[start of PASSAGE]
Al Lutz: "Management must stop bending over to pick up pennies as dollars fly over their heads"

WDW1974

Well-Known Member
I am constantly baffled about how little business acumen they have ... let's say they accept the "rubes will come no matter what philosophy" ... OK ... so you have the rubes no matter what, why not go after EVERYONE? I hate to make it so simplistic but the discerning guests, the informed shoppers, the avid fans, the AP holders (they will lose eventually), the DVC owners (who may start looking for a way out) ... these are the people they should be not just attentive of but flat out catering too, especially if the average American rube is coming no matter what, why not shoot for 85-90% of the population instead of being satisfied with 60%?

I dunno. I know they don't want discerning guests. Guests who care about quality and fresh product. They want simple guests who will love Splash Mountain with half the effects not working and the logs smelling like body odor.
At the same time, UNI and SW are raising the quality on everything and even siphoning away DVCers who may be staying at a WDW resort, but aren't visiting the four Disney parks.
 

tomman710

Well-Known Member
I dunno. I know they don't want discerning guests. Guests who care about quality and fresh product. They want simple guests who will love Splash Mountain with half the effects not working and the logs smelling like body odor.
At the same time, UNI and SW are raising the quality on everything and even siphoning away DVCers who may be staying at a WDW resort, but aren't visiting the four Disney parks.

That's what should be infuriating to shareholders. Yes, the discerning guests might be the minority but TDO is still ignoring a sizable target market, essentially settling with say 50-60% of their targets, which I think has to hurt the bottom line, if not now then eventually.

I think it's simple math, (obviously I am simplifying the numbers for the sake of argument) we spend $.50 we get $2.00 from the rubes, but if we spend $1.25 to appeal to everyone then we could make $3.00 ... yes it's just .25 extra profit but more profit is more profit.
 

djlaosc

Well-Known Member
WDW has been counting on a lot of income from defense contractors on the US side and the lower/working class of the UK and most of those folks I'd put squarely in the Walmart clientele. But there's no saying how long those groups will have the money to come considering the economies and policies in those nations.
[end of PASSAGE]
[start of COLLECTED MATERIAL]
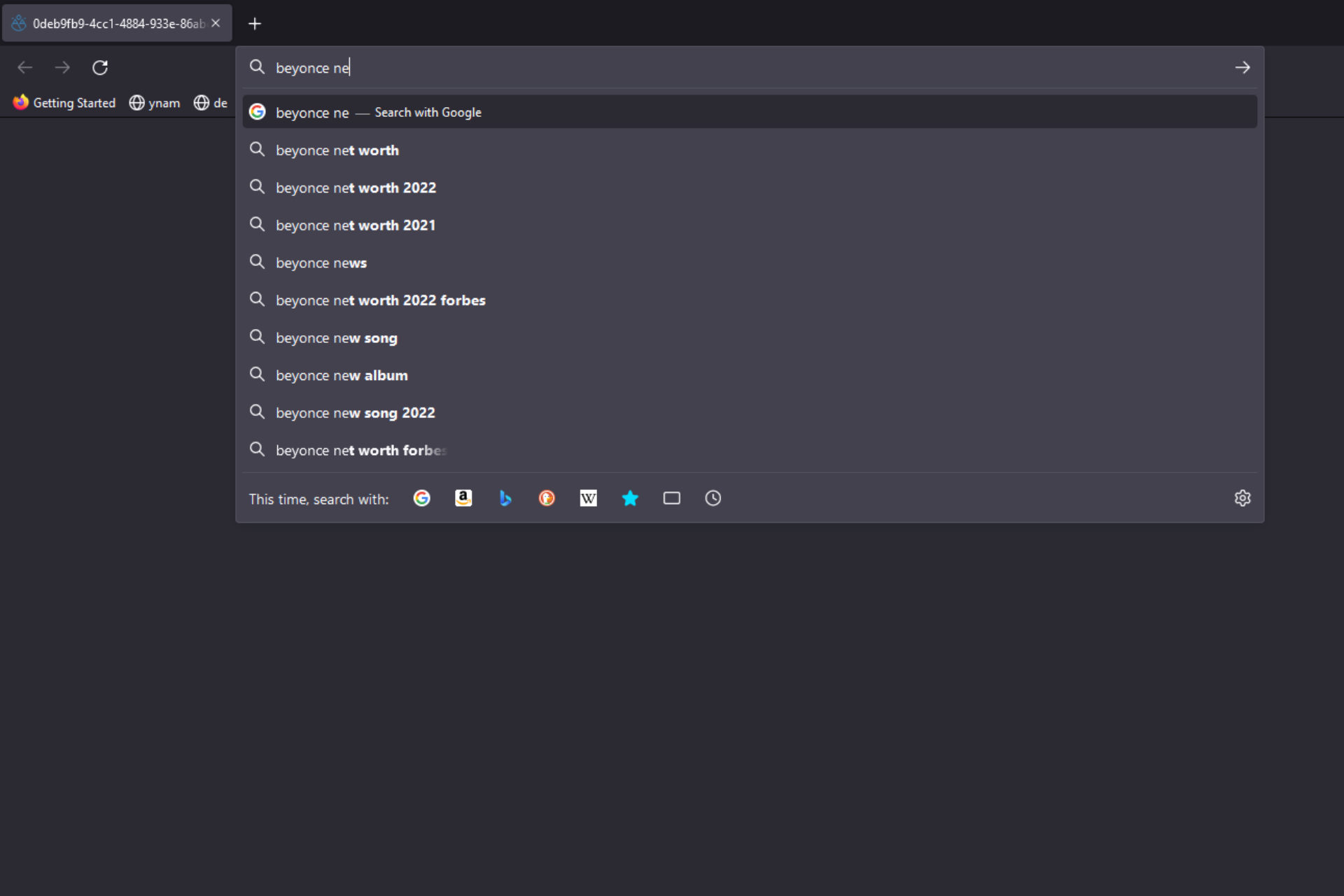Click 'beyonce ne — Search with Google' row
Image resolution: width=1344 pixels, height=896 pixels.
378,113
[end of COLLECTED MATERIAL]
__SET TASK A__.
In the forum thread, rewrite the passage starting at "That's what should" and ending at "is more profit.", substituting "casual visitors" for "rubes".
__SET TASK B__.
According to the forum thread, what share of its targets is TDO essentially settling for?
__SET TASK C__.
List the groups of people that the first post in the forum thread says Disney should be catering to.

__COMPLETE OUTPUT A__.
That's what should be infuriating to shareholders. Yes, the discerning guests might be the minority but TDO is still ignoring a sizable target market, essentially settling with say 50-60% of their targets, which I think has to hurt the bottom line, if not now then eventually.

I think it's simple math, (obviously I am simplifying the numbers for the sake of argument) we spend $.50 we get $2.00 from the casual visitors, but if we spend $1.25 to appeal to everyone then we could make $3.00 ... yes it's just .25 extra profit but more profit is more profit.

__COMPLETE OUTPUT B__.
About 50-60% of their targets.

__COMPLETE OUTPUT C__.
- discerning guests
- informed shoppers
- avid fans
- AP holders
- DVC owners